Leaving out all pictures, write out word for word the lines from the one containing "Instruction: Collapse the" to the end of the data below.

'''

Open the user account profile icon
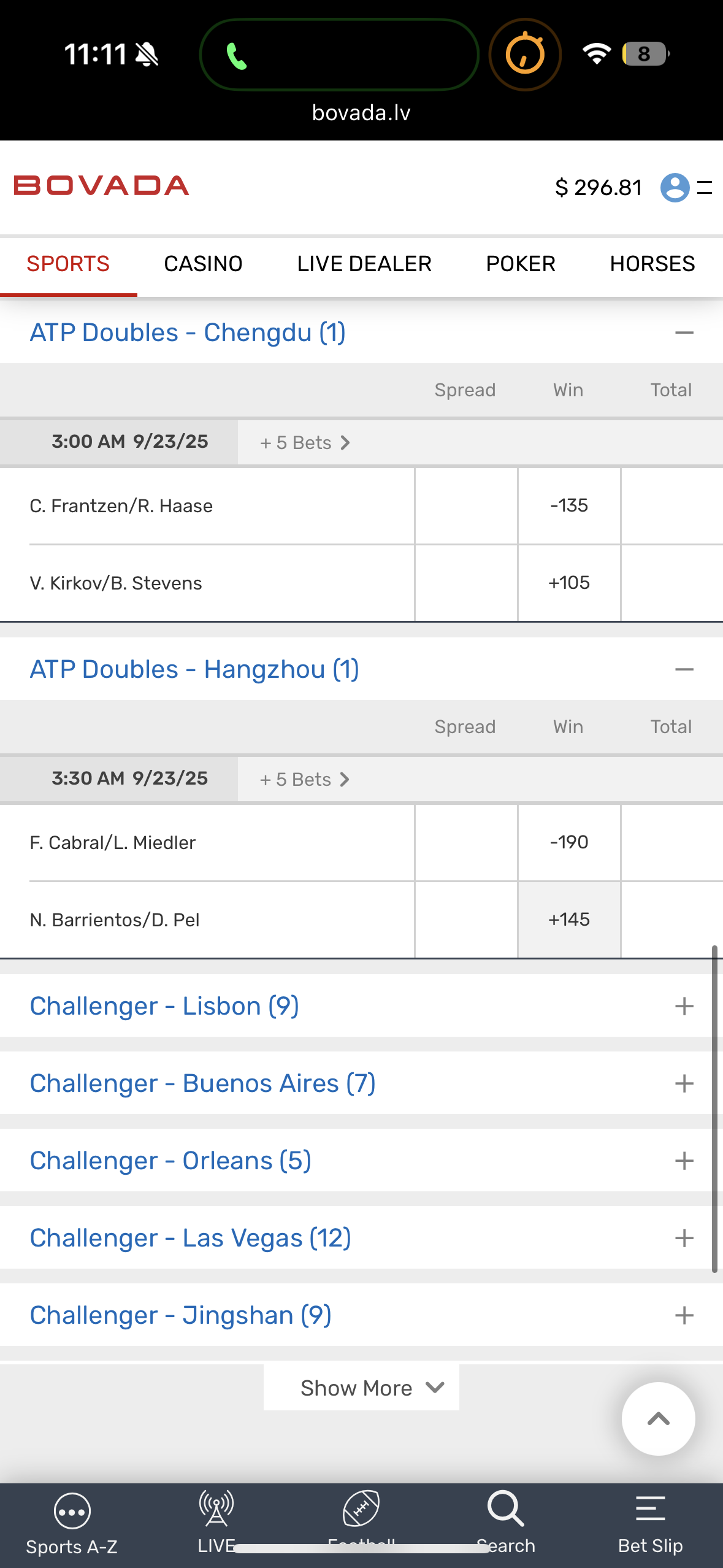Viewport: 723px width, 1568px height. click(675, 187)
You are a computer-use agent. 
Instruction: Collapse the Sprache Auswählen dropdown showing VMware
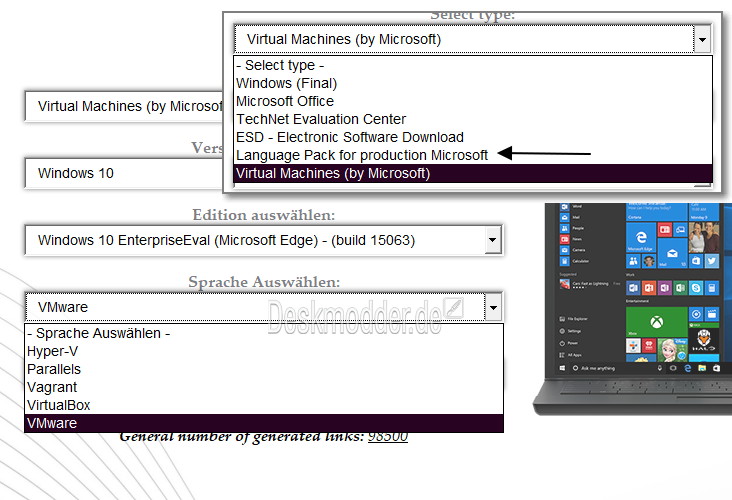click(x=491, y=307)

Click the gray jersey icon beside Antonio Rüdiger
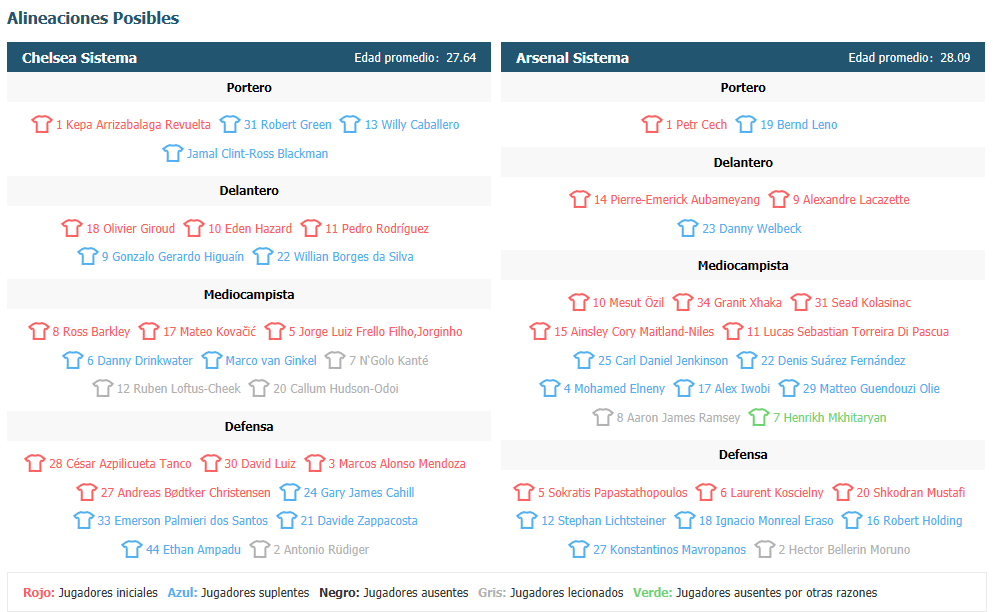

'''

Answer space:
Instruction: Collapse the Sprache Auswählen dropdown showing VMware
click(x=491, y=307)

Click the gray jersey icon beside Antonio Rüdiger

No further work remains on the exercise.